# Is the DOJ Report on the Ferguson PD flawed?



## SARGE7402 (Nov 18, 2012)

Funny thing is these folks think so:

Ferguson fake-out: Justice Department?s bogus report | New York Post


----------



## Smitty901 (Nov 16, 2012)

Of course it is Holder was going to come up with something. He had to after running his mouth


----------



## Camel923 (Aug 13, 2014)

If I recall it was 7 racist emails. Question what constitutes a racist email to be counted as such? 7 out of how many total? Was it over a period of years or months? Did any of them belong to the vindicated officer involved in the shooting? Are some or all making mountains out of mole hills or are they truly reprehensible?


----------



## Ralph Rotten (Jun 25, 2014)

When I heard about the DOJ report I had mixed emotions. On one hand Eric Holder has to come up with something or he looks like a buffoon for the edge he took when he went down there during the riots.

But on the other hand, thare are lots of people involved with the project besides Holder. I have long suspected that there was more to the riots than just one kid getting shot. The way that half the town turned out to protest night after night (until the outsiders started filling the ranks) there was something wrong in that town, Those weren't just punks and criminals protesting. There were mothers and teachers and grandparents and family men who showed up to protest. To have motivated that many Americans offa their couches during prime time TV they must have had some serious motivation.

But I'll wait until I have a chance to read more of the report before I decide. Having worked in law enforcement I have seen the effects of Sociopathic Conformity on police departments.


----------



## Slippy (Nov 14, 2013)

Of course it will be flawed. holder's belief's are racist and culturally biased.


On another note, it will be interesting to see if the Madison, WI situation is investigated and if so I predict that the findings will be embarrassing for one of the most liberal/progressive/ cities.


----------



## Ralph Rotten (Jun 25, 2014)

Slippy said:


> Of course it will be flawed. holder's belief's are racist and culturally biased.
> 
> That seems to be your uniform response anytime anyone of African descent mentions racism. In a sense, your chronic attitude is itself racist.


----------



## Slippy (Nov 14, 2013)

Ralph Rotten said:


> ...
> 
> That seems to be your uniform response anytime anyone of African descent mentions racism. In a sense, your chronic attitude is itself racist.


holder was born in The Bronx, New York. His mother was from New Jersey, his father was from Barbados. Barbados is a sovereign island in the Lesser Antilles about 400 miles from Venezuela.
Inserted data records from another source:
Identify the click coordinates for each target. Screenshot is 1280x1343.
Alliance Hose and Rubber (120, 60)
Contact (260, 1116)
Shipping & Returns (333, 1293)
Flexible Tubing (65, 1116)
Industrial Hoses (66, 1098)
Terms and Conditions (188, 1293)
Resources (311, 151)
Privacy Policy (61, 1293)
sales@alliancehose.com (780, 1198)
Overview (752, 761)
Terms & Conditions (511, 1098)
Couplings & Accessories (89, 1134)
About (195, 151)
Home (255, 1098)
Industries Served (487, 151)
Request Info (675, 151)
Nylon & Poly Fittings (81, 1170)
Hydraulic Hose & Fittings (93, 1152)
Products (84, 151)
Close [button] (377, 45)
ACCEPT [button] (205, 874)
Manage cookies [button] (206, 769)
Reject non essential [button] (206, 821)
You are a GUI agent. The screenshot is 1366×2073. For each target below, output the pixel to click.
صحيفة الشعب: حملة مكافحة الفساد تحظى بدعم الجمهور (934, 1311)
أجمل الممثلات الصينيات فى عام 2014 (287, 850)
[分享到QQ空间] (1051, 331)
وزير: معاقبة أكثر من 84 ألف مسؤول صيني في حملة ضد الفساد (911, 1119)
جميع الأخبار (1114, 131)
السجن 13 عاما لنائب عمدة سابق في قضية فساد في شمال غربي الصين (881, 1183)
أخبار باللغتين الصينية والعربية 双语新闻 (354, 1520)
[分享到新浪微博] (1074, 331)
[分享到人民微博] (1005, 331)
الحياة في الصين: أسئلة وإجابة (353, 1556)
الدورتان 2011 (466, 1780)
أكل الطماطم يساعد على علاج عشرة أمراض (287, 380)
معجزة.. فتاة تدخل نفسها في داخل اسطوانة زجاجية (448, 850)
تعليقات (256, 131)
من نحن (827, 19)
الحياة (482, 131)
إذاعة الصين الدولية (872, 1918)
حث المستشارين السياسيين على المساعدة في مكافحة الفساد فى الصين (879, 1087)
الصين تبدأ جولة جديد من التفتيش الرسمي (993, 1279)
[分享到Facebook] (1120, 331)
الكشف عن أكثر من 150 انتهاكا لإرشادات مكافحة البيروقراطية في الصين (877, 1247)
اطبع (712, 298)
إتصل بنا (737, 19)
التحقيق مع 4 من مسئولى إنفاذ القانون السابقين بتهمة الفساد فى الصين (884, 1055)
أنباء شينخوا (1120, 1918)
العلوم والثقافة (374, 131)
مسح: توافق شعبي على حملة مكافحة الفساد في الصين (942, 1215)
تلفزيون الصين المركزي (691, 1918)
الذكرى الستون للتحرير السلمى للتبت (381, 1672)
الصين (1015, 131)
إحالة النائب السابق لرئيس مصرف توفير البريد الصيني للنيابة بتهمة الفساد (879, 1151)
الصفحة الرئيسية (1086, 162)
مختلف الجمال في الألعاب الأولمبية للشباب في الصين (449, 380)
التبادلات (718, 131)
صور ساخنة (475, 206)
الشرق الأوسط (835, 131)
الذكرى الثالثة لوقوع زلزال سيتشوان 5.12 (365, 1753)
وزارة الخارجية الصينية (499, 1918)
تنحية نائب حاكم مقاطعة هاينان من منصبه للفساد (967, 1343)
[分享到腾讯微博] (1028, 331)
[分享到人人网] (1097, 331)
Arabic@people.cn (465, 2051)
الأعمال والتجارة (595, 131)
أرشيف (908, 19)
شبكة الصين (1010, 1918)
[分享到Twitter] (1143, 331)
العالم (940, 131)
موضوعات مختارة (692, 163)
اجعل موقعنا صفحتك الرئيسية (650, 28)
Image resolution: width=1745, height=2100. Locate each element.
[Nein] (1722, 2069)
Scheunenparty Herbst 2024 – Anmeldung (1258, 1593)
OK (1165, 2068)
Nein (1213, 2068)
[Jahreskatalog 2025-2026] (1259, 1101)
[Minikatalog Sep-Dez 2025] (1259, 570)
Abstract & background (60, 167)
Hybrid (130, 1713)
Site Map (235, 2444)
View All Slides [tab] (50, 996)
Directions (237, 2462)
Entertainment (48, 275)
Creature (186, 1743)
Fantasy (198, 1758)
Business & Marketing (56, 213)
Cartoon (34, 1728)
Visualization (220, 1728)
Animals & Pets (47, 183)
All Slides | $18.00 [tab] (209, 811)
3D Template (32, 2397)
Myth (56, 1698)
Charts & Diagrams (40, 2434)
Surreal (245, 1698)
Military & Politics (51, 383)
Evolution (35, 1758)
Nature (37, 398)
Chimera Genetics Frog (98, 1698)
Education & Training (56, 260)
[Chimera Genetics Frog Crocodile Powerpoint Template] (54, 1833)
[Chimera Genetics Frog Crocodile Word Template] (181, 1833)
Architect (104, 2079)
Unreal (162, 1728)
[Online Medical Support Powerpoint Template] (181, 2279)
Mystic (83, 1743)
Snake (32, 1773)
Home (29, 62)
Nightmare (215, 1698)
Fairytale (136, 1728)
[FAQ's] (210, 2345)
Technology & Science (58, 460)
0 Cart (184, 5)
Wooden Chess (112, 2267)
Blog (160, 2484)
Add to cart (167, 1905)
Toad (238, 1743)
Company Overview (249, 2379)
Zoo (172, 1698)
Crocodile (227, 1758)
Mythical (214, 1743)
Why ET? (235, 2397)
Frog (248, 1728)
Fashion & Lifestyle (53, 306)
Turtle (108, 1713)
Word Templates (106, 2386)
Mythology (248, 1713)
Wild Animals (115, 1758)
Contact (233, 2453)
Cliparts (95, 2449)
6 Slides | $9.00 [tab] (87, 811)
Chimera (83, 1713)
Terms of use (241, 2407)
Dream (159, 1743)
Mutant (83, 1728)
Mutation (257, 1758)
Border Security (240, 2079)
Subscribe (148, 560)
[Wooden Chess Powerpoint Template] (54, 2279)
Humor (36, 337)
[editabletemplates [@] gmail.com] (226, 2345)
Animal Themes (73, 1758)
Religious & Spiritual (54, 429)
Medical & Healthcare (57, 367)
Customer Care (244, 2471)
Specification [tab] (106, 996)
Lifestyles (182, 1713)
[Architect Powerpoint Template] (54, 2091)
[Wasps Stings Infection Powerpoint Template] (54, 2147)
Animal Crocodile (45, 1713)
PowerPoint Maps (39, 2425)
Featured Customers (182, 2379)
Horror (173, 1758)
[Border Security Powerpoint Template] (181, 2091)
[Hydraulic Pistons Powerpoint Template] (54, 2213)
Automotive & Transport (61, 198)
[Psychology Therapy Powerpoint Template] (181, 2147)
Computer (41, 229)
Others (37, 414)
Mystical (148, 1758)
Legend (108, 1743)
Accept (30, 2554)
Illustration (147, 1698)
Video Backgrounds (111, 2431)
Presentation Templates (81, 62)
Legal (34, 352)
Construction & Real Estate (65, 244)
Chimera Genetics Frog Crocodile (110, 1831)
In a sense your chronic attitude is racist.


----------



## SARGE7402 (Nov 18, 2012)

Ralph Rotten said:


> Slippy said:
> 
> 
> > Of course it will be flawed. holder's belief's are racist and culturally biased.
> ...


----------



## Ripon (Dec 22, 2012)

The regime invited the leaders of the protest, the accusers of the cops, and families of the "victims" to participate. Not the chief of police, not the city council, or anyone with boots on the ground. How could the report really be anything but propoganda? They accuse Fergoson PD of racism while the city next door statistically is 14x more racist and ignored....of course it's racism is against whites, its leadership is black, and so that is all right.


----------



## Prepared One (Nov 5, 2014)

Holder and his king are buffoons. The horse got out of the barn long ago on that one. I don't think it would be unreasonable for anyone to assume both are racially motivated in some degree. I would say a lot in some instances. I have always felt that from them and from the administration as a whole. Out to correct past injustices and make things even for past transgressions is the impression I get out of the whole bunch. Pay us because your "Great , Great, Grandfathers made us slaves" attitude. Neither of these boobs has any credibility as far as I am concerned. As far as the repot is concerned it says nothing I wouldn't have expected. It should have done by an independent authority and not Holder.


----------



## Smitty901 (Nov 16, 2012)

Ralph Rotten said:


> Slippy said:
> 
> 
> > Of course it will be flawed. holder's belief's are racist and culturally biased.
> ...


----------



## Slippy (Nov 14, 2013)

Ferguson mayor blasts Holder after cops shot


----------



## Illini Warrior (Jan 24, 2015)

the Ferguson PD's arrest/ticketing record of blacks isn't any different that the national average .... blacks get arrested and go to prison in a vast larger majority than whites - you name the reason that suits you best - but that's the way it is .... when you have 70% minority residents and a PD that is white - how can't the numbers be called racist if you base it solely on that basis ....


----------



## Seneca (Nov 16, 2012)

If the report is in fact flawed, then why would that surprise anybody?


----------



## Pir8fan (Nov 16, 2012)

Let's see. The DOJ report was issued by a department headed by a foaming at the mouth racist. How could such a report be flawed?


----------